Choinki zniszczą zieleń?

Pruszków

Drewniane pale na pasie zieleni na osiedlu Staszica w Pruszkowie zaniepokoiły mieszkańców. Obawiają się, że prowadzona będzie tam sprzedaż choinek, przez co nowe nasadzenia zostaną zniszczone. Mieszkańcy pytają, kto wydał decyzję na zajęcie pasa zieleni?

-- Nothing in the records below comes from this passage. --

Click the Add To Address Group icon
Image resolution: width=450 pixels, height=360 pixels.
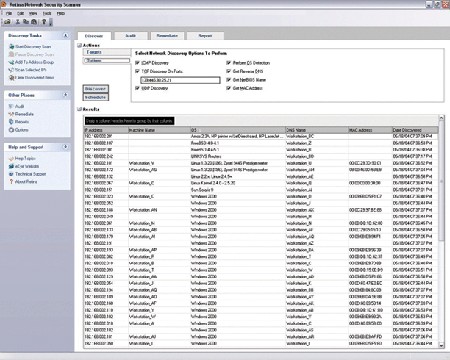pos(12,62)
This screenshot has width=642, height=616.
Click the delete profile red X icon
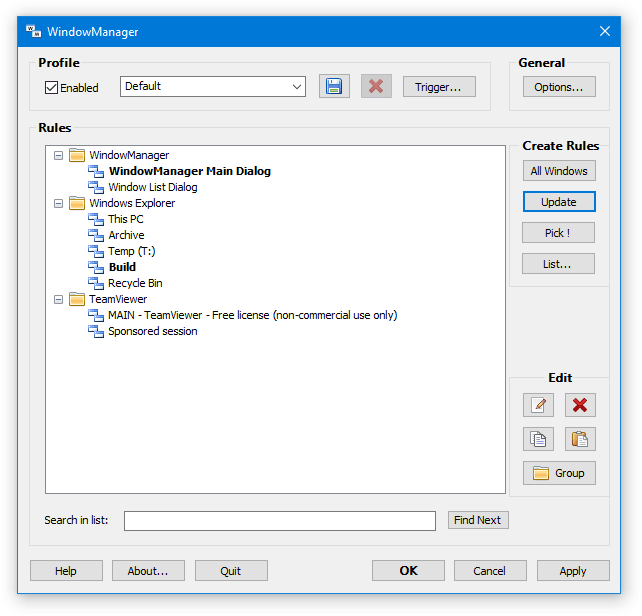(376, 87)
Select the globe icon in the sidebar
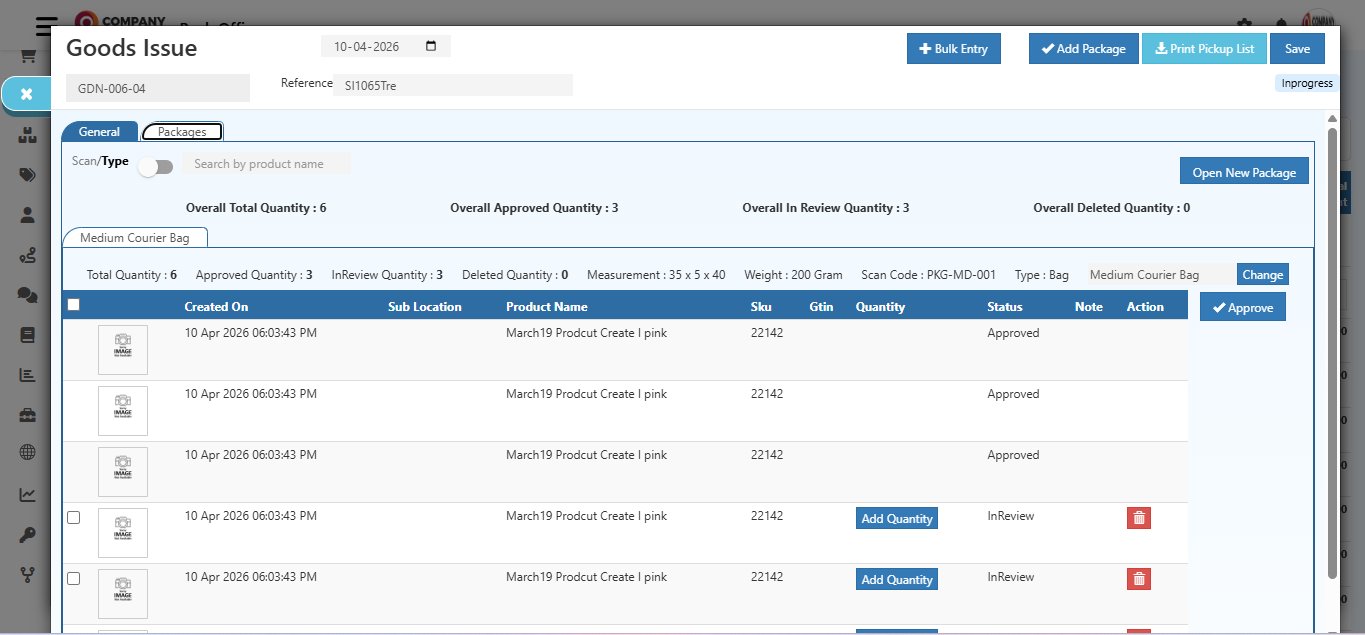Viewport: 1365px width, 635px height. click(x=27, y=452)
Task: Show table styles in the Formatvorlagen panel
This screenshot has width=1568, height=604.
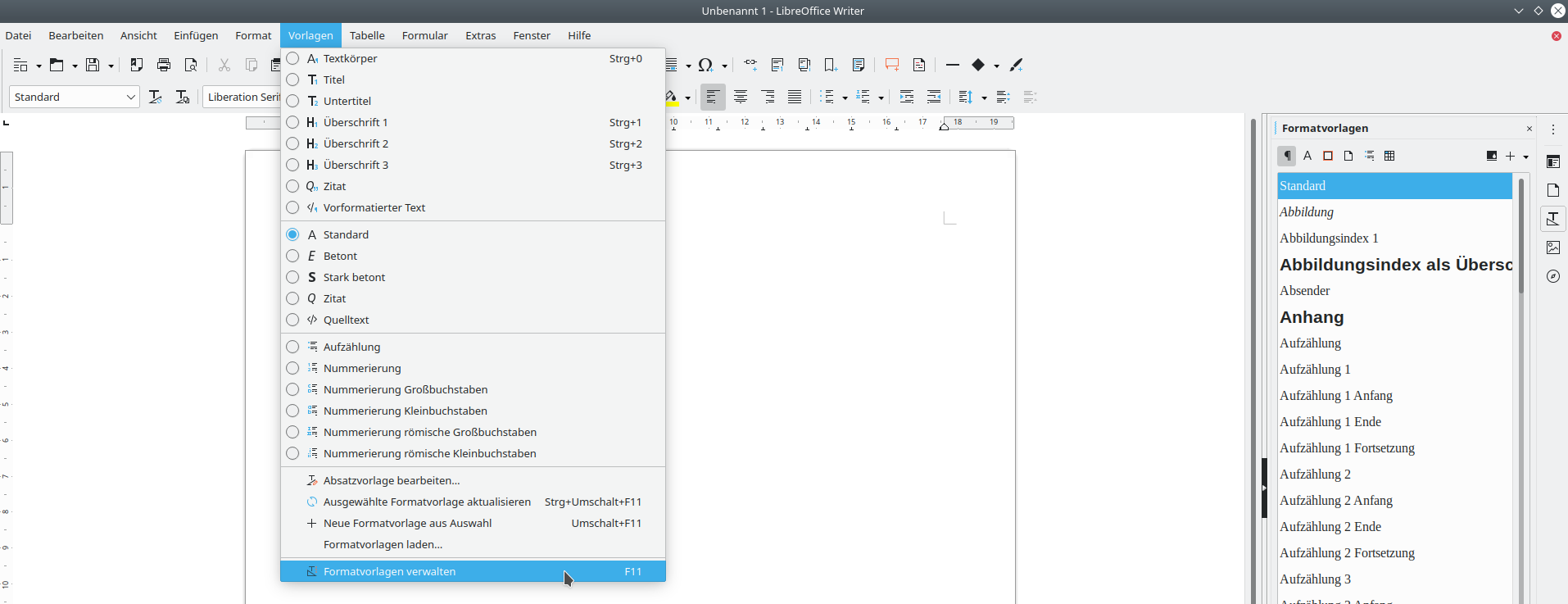Action: point(1389,156)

Krytycznych głosów nie brakuje. – Przejeżdżając al. Wojska Polskiego zauważyłem, że wzdłuż pawilonów na pasie zieleni pomiędzy jezdnią a chodnikiem ustawione są drewniane pale. Kilkudziesięciometrowy teren przeznaczony będzie pod sprzedaż choinek. Miasto wydało duże pieniądze na zagospodarowanie tego terenu trawnikiem i innymi krzewami, a teraz wpuszcza się na ten teren zielony handlarzy. Jaki to ma sens się pytam? – napisał jeden z naszych czytelników na adres kontakt@wpr24.pl. – Ustawiono rusztowania pod sprzedaż choinek wzdłuż al. Wojska Polskiego. To krok w stronę zniszczenia nowych nasadzeń. Tak nie można! – to opinia kolejnego.

 

Rozczarowania nie ukrywają również pruszkowscy urzędnicy. Kilka miesięcy temu dokonali nasadzeń, aby zadbać o estetykę miasta, jednak teraz Mazowiecki Zarząd Dróg Wojewódzkich wydał zezwolenie na użytkowanie pasa zieleni. – W lutym podpisaliśmy porozumienie z marszałkiem województwa mazowieckiego, na mocy którego miasto Pruszków w ciągu drogi wojewódzkiej 719, od rzeki Utraty do ul. Działkowej, zajmuje się zielenią. Zgodnie z tym, dokonaliśmy nasadzeń. MZDW wydało zezwolenie na użytkowanie pasa drogowego. Nie rozumiemy tej decyzji. Szkoda naszej pracy i roślin, które na wiosnę wyglądałyby pięknie – mówi nam Elżbieta Jakubczak-Garczyńska, naczelnik Wydziału Ochrony Środowiska w Pruszkowie.

 

Na razie pojawiły się drewniane pale. Również straż miejska otrzymała zgłoszenie w tej sprawie. – Pojechaliśmy na miejsce i sprawdziliśmy, czy podmioty, które zajęły teren mają na to zezwolenie. Sprawę przekazaliśmy do wydziału ochrony środowiska – tłumaczy Urszula Skrabska z pruszkowskiej straży miejskiej.

 

MZDW wydało zezwolenia na użytkowanie pasa drogowego, miasto nie zamierza tak zostawić sprawy. – Będziemy upominać się o odtworzenie zieleni – przyznaje Jakubczak-Garczyńska.

 

W sprawie nie brakuje interesujących wątków. Dlaczego MZDW wydało zezwolenia na zajęcia pasa drogowego w tej lokalizacji? Czy nie można było wybrać innego miejsca? Zapytaliśmy o to MZDW, czekamy na odpowiedzi.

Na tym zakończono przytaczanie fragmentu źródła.